Goal: Arrange every line of the records below as a Markdown table with the columns "Row" and "Line," numbering the rows and omitting blank lines.

[Item-finding records]
—————

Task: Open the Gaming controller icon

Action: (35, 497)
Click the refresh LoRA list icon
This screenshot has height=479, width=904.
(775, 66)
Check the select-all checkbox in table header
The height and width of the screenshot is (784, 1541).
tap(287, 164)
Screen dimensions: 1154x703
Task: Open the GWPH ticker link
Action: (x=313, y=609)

—————

Full response:
| Row | Line |
|---|---|
| 1 | Task: Open the Gaming controller icon |
| 2 | Action: (35, 497) |
| 3 | Click the refresh LoRA list icon |
| 4 | This screenshot has height=479, width=904. |
| 5 | (775, 66) |
| 6 | Check the select-all checkbox in table header |
| 7 | The height and width of the screenshot is (784, 1541). |
| 8 | tap(287, 164) |
| 9 | Screen dimensions: 1154x703 |
| 10 | Task: Open the GWPH ticker link |
| 11 | Action: (x=313, y=609) |